LI Xin-ran, ZHANG Hua-xing, WENG Gui-ying, WANG Xu-ying. Optimization of Extraction Process of Total Flavonoids from Passion Fruit and Its Antioxidant Activity[J]. Science and Technology of Food Industry, 2020, 41(24): 106-112. DOI: 10.13386/j.issn1002-0306.2020020275
Citation: LI Xin-ran, ZHANG Hua-xing, WENG Gui-ying, WANG Xu-ying. Optimization of Extraction Process of Total Flavonoids from Passion Fruit and Its Antioxidant Activity[J]. Science and Technology of Food Industry, 2020, 41(24): 106-112. DOI: 10.13386/j.issn1002-0306.2020020275

Optimization of Extraction Process of Total Flavonoids from Passion Fruit and Its Antioxidant Activity

  • Response surface methodology was used to optimize the ultrasonic-assisted extraction process of flavonoids from passion fruit pulp and peel.

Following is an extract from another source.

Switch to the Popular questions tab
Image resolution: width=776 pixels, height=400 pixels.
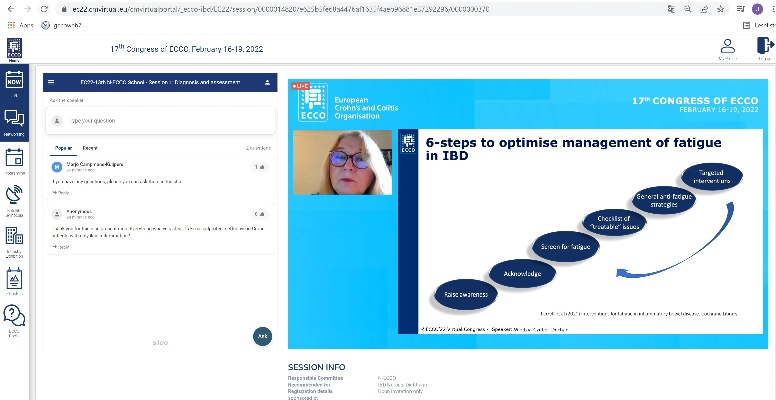[x=63, y=147]
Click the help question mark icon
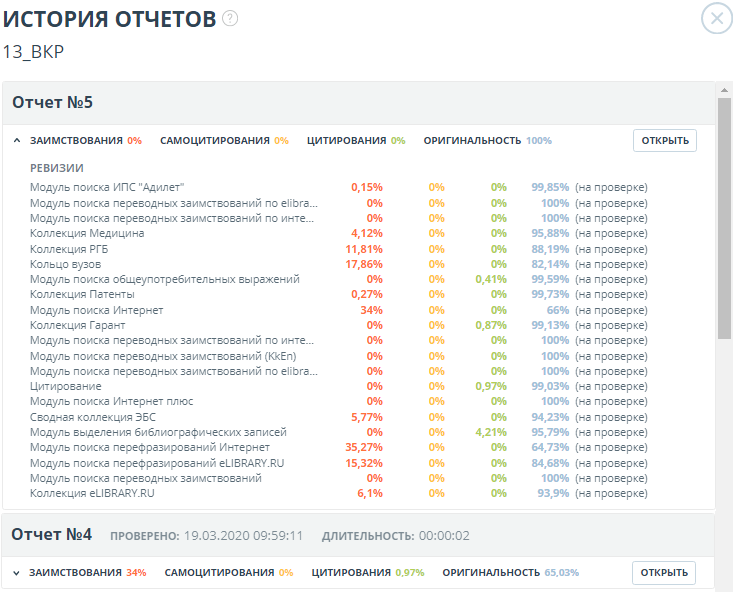This screenshot has width=737, height=592. pos(230,19)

The antioxidant activity of flavonoids extracted under the optimal process conditions was evaluated by detecting the scavenging rate of hydroxyl radical and superoxide anion. The results showed that the optimal extraction process of flavonoids from passion fruit pulp was as follows:Solid-liquid ratio 1:8 g/mL,ultrasonic time 51 min,and ethanol volume fraction 70%,and the best technology for pericarp is solid-liquid ratio 1:47 g/mL,ultrasonic time 41 min,ethanol volume fraction 70%. Under the optimum extraction conditions of pulp and peel,the yield of flavonoids was 1.04% and 2.71%,respectively. When the concentration of flavonoids reached 0.285 mg/mL,the scavenging rates of hydroxyl radical reached 51% and 55% respectively,and the clearance rate of superoxide anion reached 51% and 58% respectively,with indicated that flavonoids in the pulp and peel of passion fruit had good antioxidant activity.